ASEAN KEY DESTINATIONS
Indonesia trims 2016 growth forecast
INDONESIA’S central bank yesterday kept its main policy rates steady, as expected, and trimmed its projection for economic growth this year after the first-quarter number was below forecasts.
Bank Indonesia (BI) left its current and future benchmark rates at 6.75 per cent and 5.50 per cent, respectively, for a second monthly meeting.
The central bank trimmed its growth forecast for this year to 5.0-5.4 per cent from 5.2-5.6 per cent.
Annual growth in the first quarter was 4.92 per cent, lower than BI’s and markets’ expectation of 5.1 per cent. In 2015, Indonesia had growth of 4.8 per cent, the lowest level in six years.
BI started an easing cycle early this year with three rate cuts totalling 75 basis points (bps) to try to prop up economic growth. The central bank has also reduced banks’ reserve requirement ratio to effectively inject money into the financial system.
In April, BI announced that on August 19, it will stop using its current 12-month benchmark and instead use the 7-day reverse repo rate, in an effort to help it better influence market rates.
The switch in benchmarks has made some analysts say interest rates won’t be changed at least until August.
Easing before August?
But while it held rates again yesterday, BI Governor Agus Martowardojo said the bank may ease its policy sooner if macroeconomics conditions are maintained during the transition period to a new benchmark.

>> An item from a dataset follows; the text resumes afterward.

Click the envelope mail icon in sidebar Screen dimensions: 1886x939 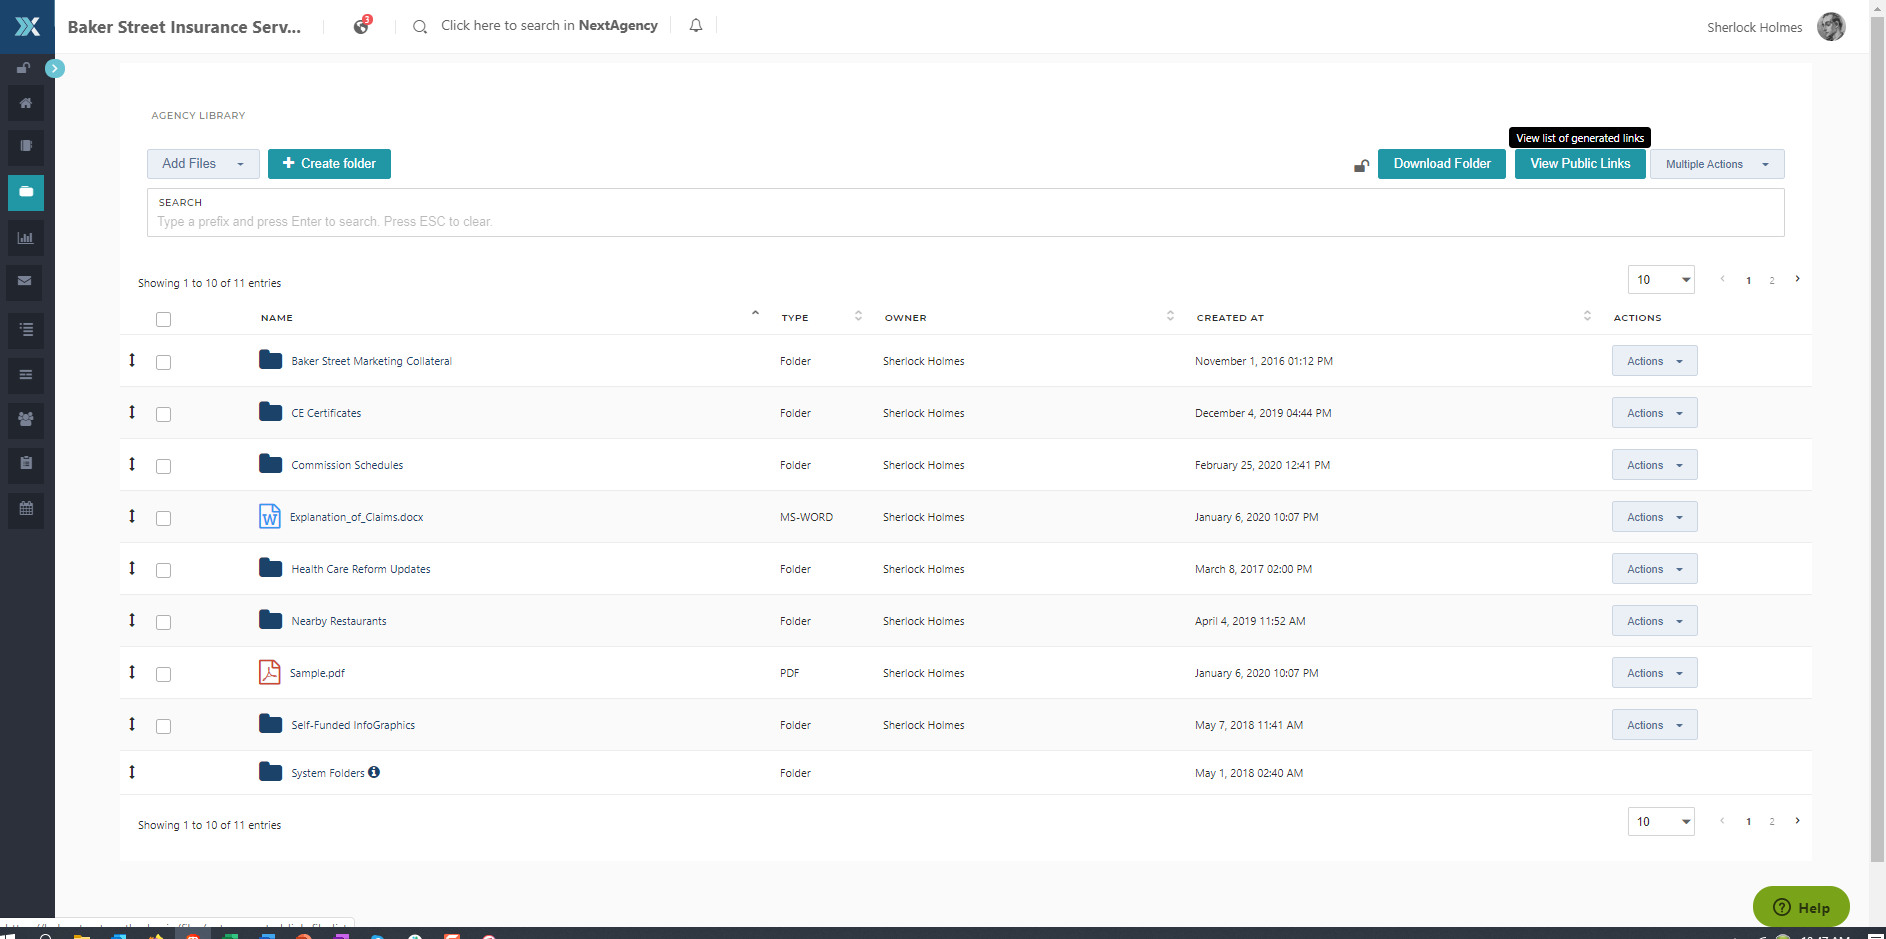click(26, 281)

“If it is possible, we can change our monetary stance parallel with the condition of reformulation of Bank Indonesia’s policy rate until August 19,” he told a press conference.

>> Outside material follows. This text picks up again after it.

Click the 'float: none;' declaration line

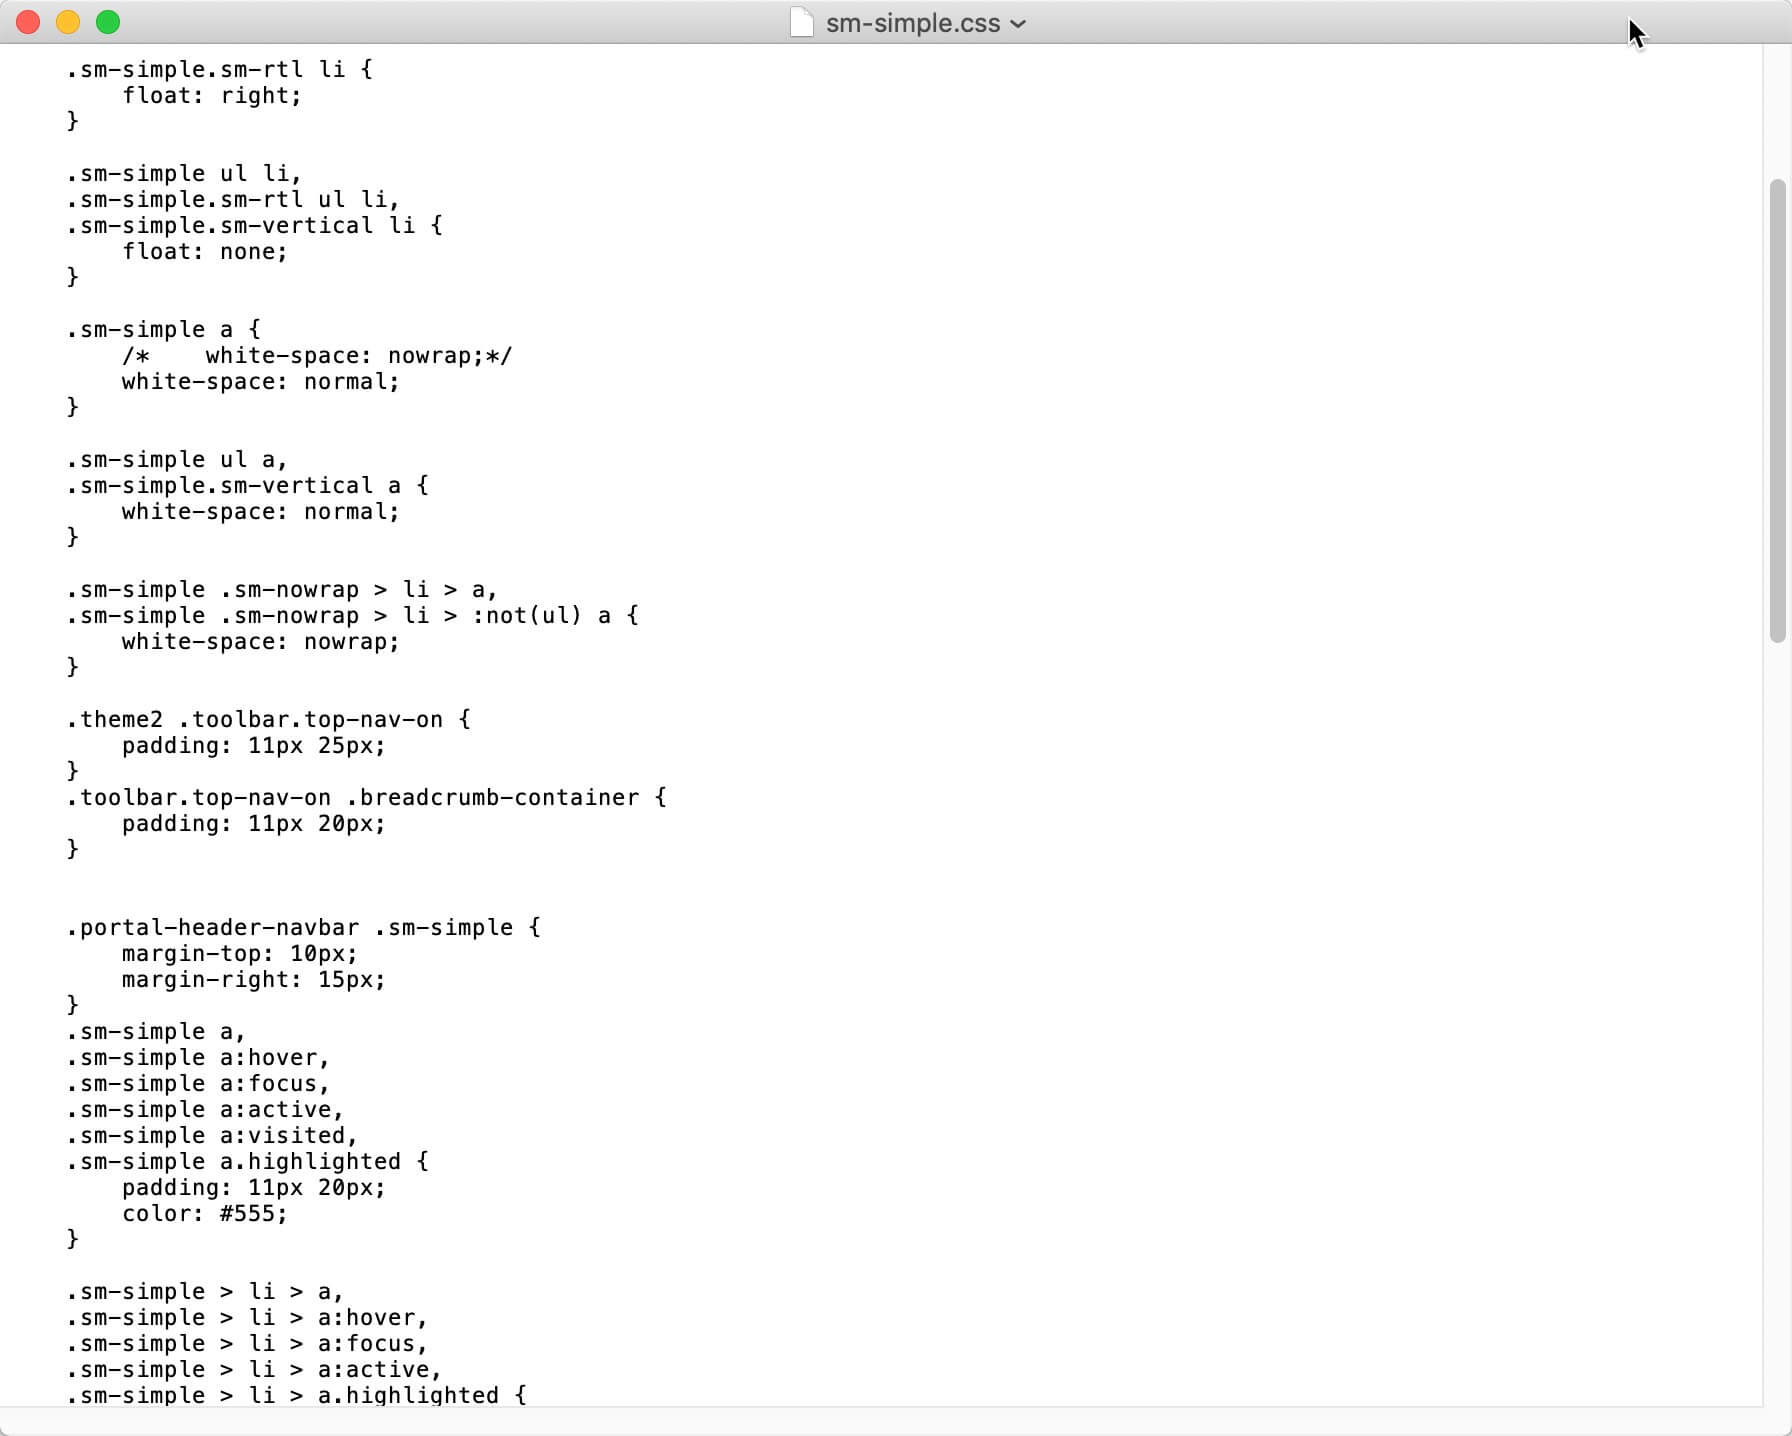[204, 251]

Economic conditions BI would like to see are inflation staying in the middle of its 3-5 per cent range for this year, current account deficit smaller than an earlier estimate and a stable rupiah.
Previously, BI has indicated disappointment that its easing measures this year have yet to have a significant impact on loan and economic growth. But yesterday, it noted that commercial banks have started to lower both their deposit and lending rates.
Aldian Taloputra, economist at Standard Chartered in Jakarta, said BI sounds “quite downbeat”, with the downward GDP revision, and policy will remain “accomodative”.
Gareth Leather, senior Asia economist at Capital Economics, said given that BI is changing its benchmark as recent cuts haven’t been fully passed through by banks, “there seems little point in cutting the reference rate any further. Instead, BI’s main focus between now and August will be to get the infrastructure in place to support the new rate regime.”